The Halfling and Other Stories
Page 17
“Sony,” he said nervously, “I’m blanked out. There’s some electrical disturbance, very strong….”
Barrier glanced at the shadows. Creatures of force? They must be, since they were not solid matter. Electronic discharge from their bodies might well disrupt the small transmitter.
He considered turning back. They were now about equidistant from the ship and the area of the possible ruins, and if the shadows had anything evil in mind, turning back could not stop them. The ship was well out of reach. Besides, he had his orders, and if these shadows were a native life-form, it was his duty to find out about them.
They had made no hostile move as yet. Hostile or not, could shadows hurt men? And if so, how did you fight them?
The ground mists were thickening. They must be approaching swampy ground, although he had not noticed any on Kendall’s films. Tenuous wreaths and veils hung in the blue glades, each separate droplet glittering with diamond fires in the filtered sunlight. The breeze rippled them to and fro very prettily. They were not fever mists. Barrier forgot them, returning his watchful attention to the shadows.
Within the past few minutes they had drawn their circle in until they were only a few feet away from the men. They glided round and round, utterly silent, in a kind of nervous dance. The men were all watching them now.
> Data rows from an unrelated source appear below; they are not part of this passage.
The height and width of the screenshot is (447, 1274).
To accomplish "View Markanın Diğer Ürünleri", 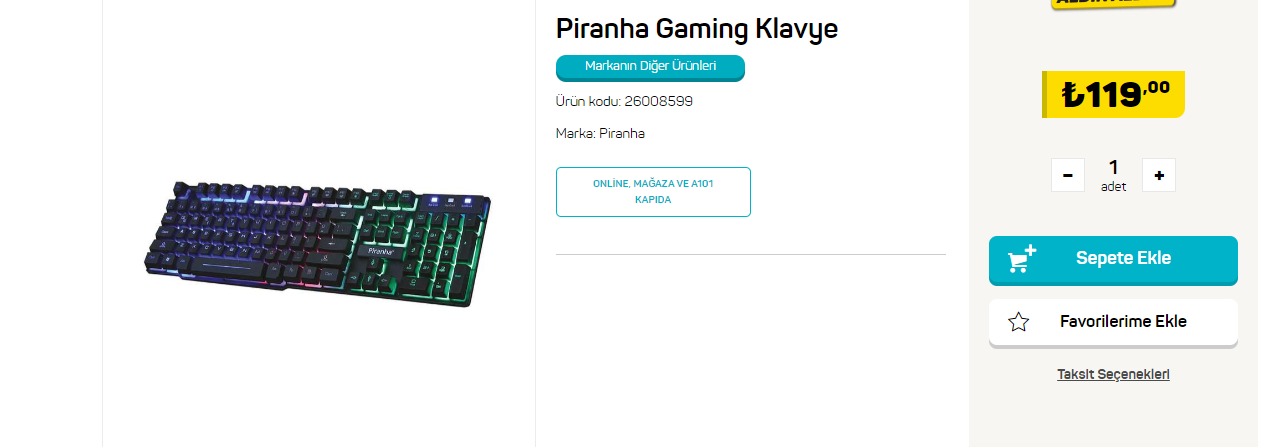I will point(650,67).
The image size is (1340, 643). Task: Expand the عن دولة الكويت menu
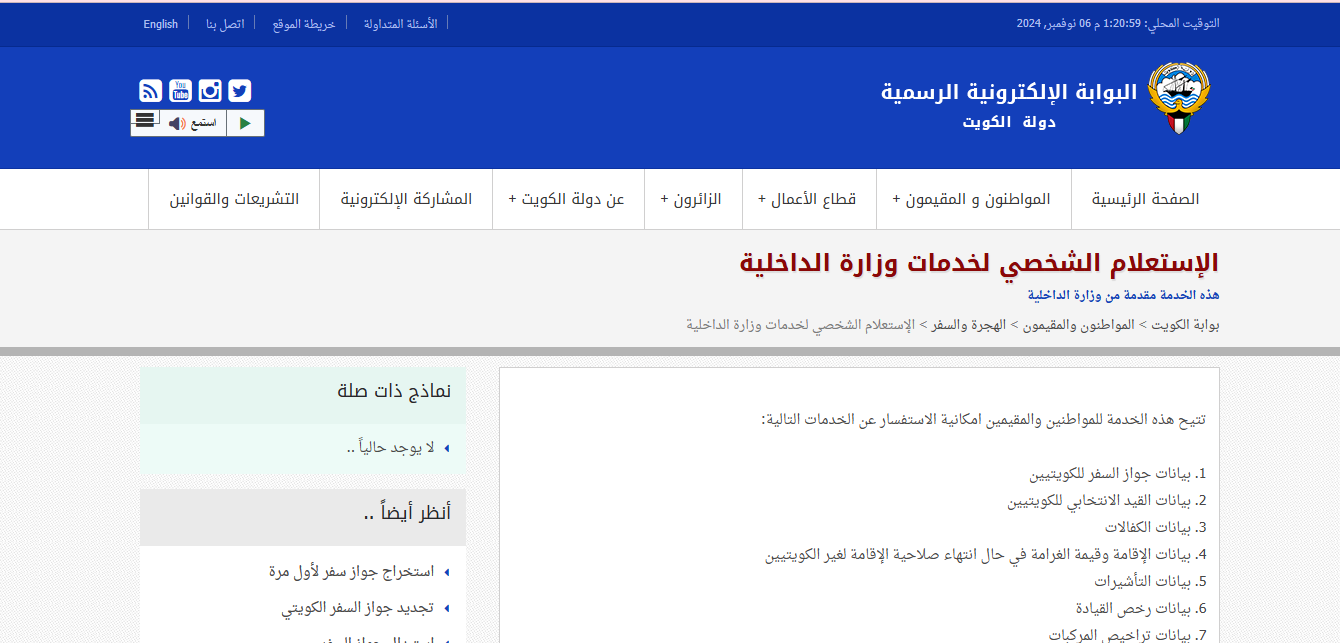567,199
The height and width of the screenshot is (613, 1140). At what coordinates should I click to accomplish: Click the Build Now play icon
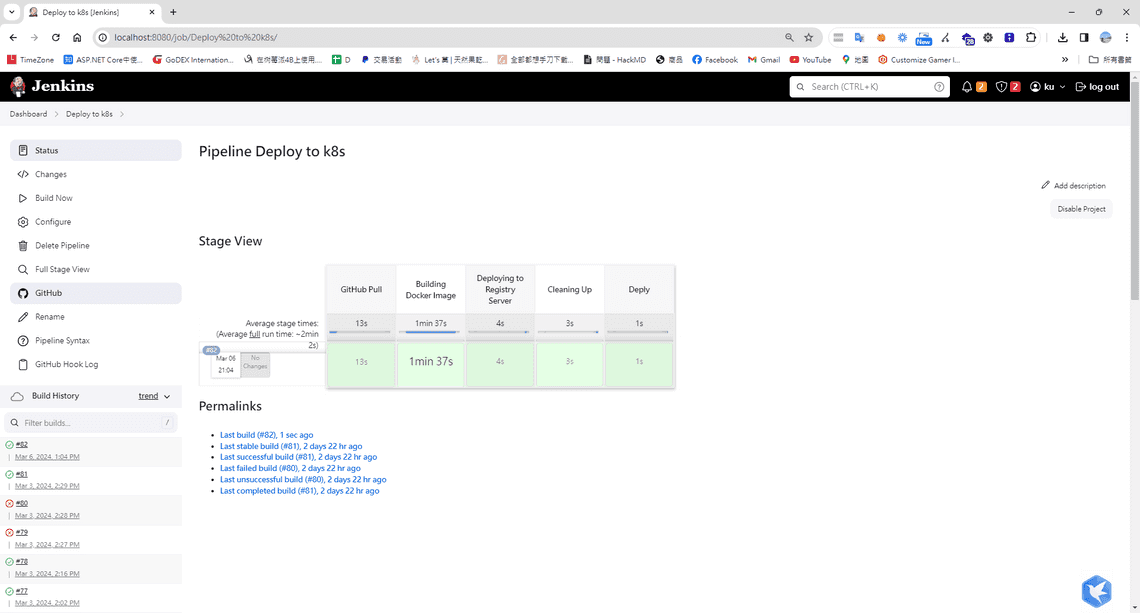(23, 198)
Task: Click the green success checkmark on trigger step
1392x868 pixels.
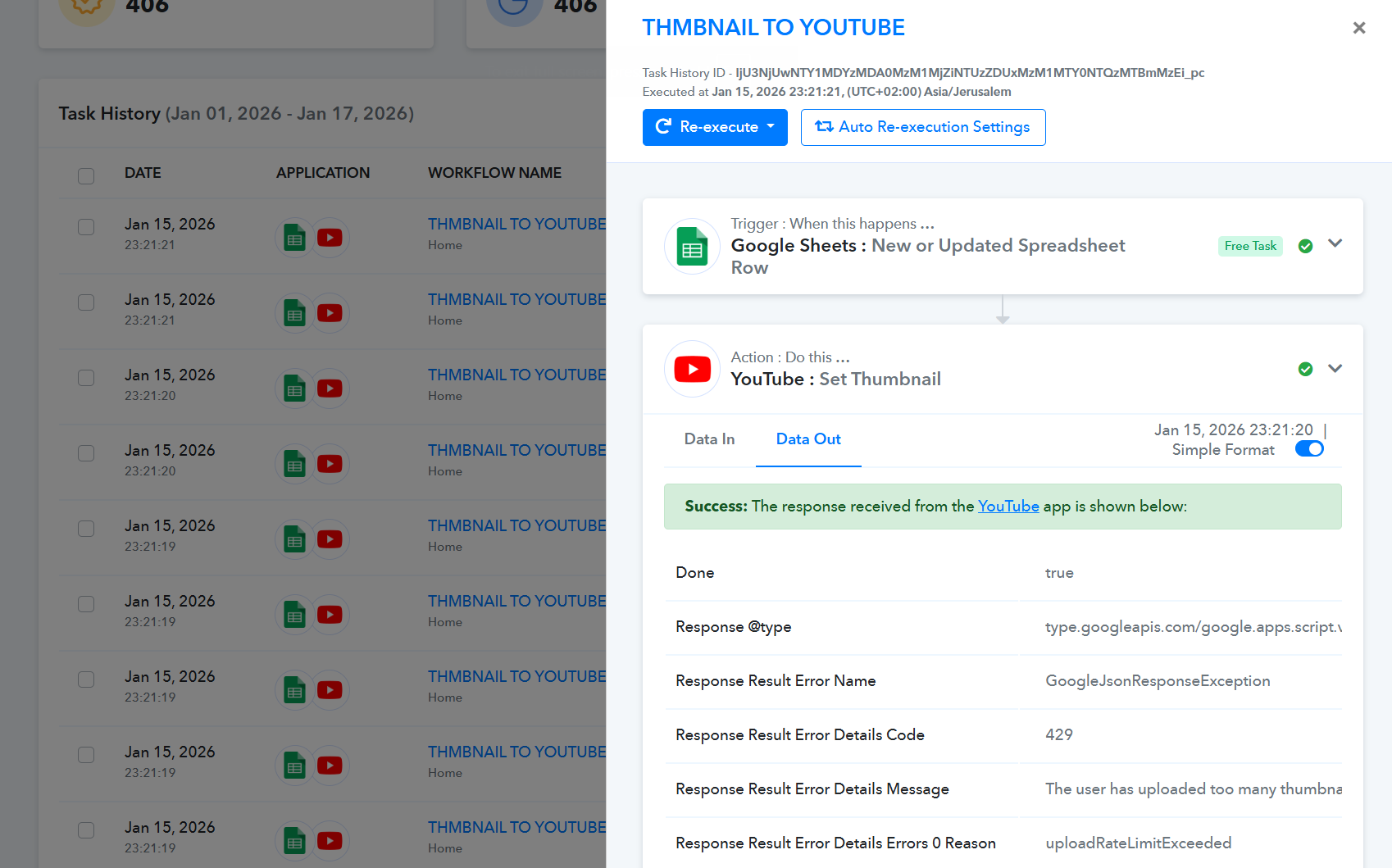Action: [x=1305, y=246]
Hubbard spoke to Barrier, and his voice had an edge of fright.
“What are they? What do they want?”
“They’re only shadows,” said Barrier irritably. “What does it matter what they want?” Then he called out to the others, “Keep together. If things get rough we’ll turn back. But no matter what happens, don’t bolt. If you do, there won’t be any way to help you.”
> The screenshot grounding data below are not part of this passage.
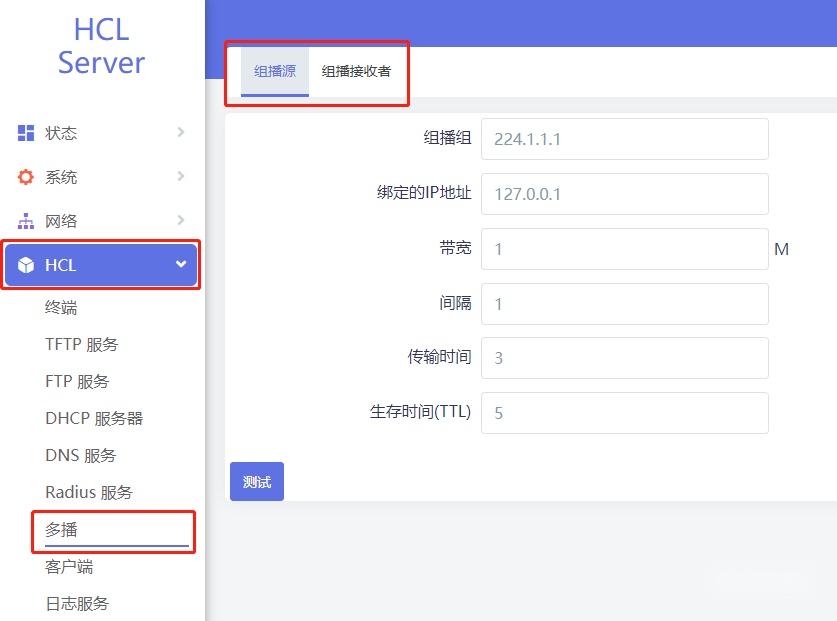The width and height of the screenshot is (837, 621).
Task: Click the HCL Server logo
Action: click(100, 46)
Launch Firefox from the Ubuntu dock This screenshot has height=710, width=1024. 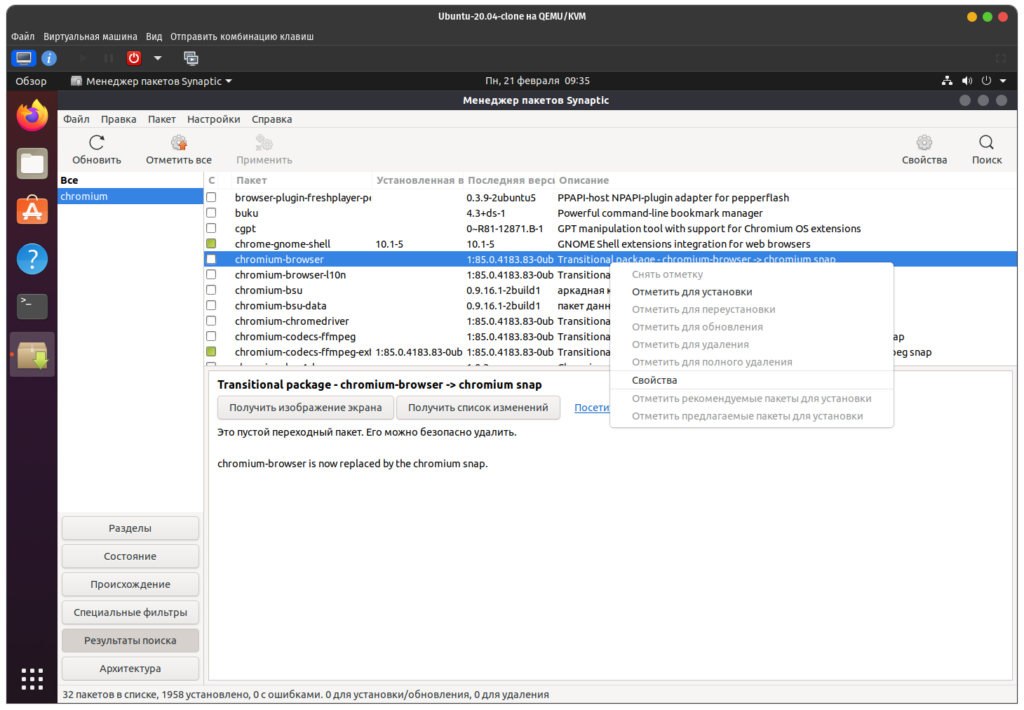point(33,116)
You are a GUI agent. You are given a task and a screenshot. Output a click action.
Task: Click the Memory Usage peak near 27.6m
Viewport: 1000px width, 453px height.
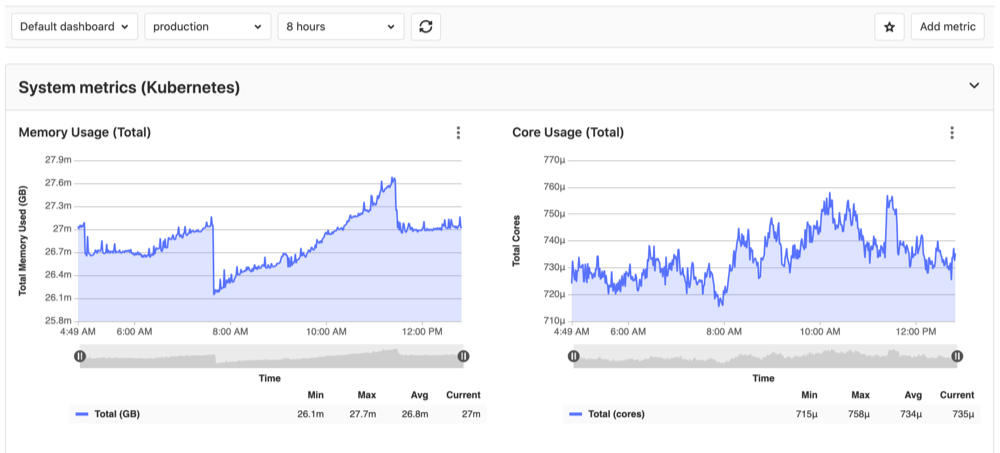[394, 179]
They went on, treading on each other’s heels staring around them. The shadows wove and bounded. Quite suddenly, Schmidt screamed. His gun went off with a snarling hiss. It flared again and again into a clot of darkness, which did not flinch.
“It touched me,” Schmidt shuddered. “It touched me!”
He began to run, not very far, because there was no space within the ring of shadows to run in. Barrier caught him by the arm.
“Shut up,” he snarled. “Shut up!”
Schmidt stood shivering. “It was cold. Cold as death.”
“You’re not dead, are you?”
“No.”
“You’re not hurt?”
“I—No.”
“Then shut up.” Barrier glared at Schmidt, at the others. “The next one of you that panics, I’ll knock him flat.”
He was afraid himself. Miserably afraid. But he said, “They haven’t hurt us yet. Maybe they can’t. Anyway, let’s wait awhile before we blow our tops.”
The young men swallowed and straightened their faces out into stiff lines and tried hard not to see the shadows. Schmidt twitched as he walked. Barrier wished there was a sound in the forest. A squeak, a grunt, a roar that meant something warm-blooded and alive. There wasn’t. Even their own footfalls were deadened on the soft ground.
The mists thickened, sparkling, bright. The alien sun was blotted out. The shadows skulked and clung. Sweat poured down the cheeks of the men, stained their drill jackets. Hubbard said, licking his lips, “How much farther?”
“Another mile or two.”
Barrier wished the mists were not there. They made him feel shut in and suffocated. He worried about bogs. The blue daylight was maddening. He thought of the honest yellow glare of Sol and wondered what madness it was that sent men out to the ends of the galaxy seeking other suns.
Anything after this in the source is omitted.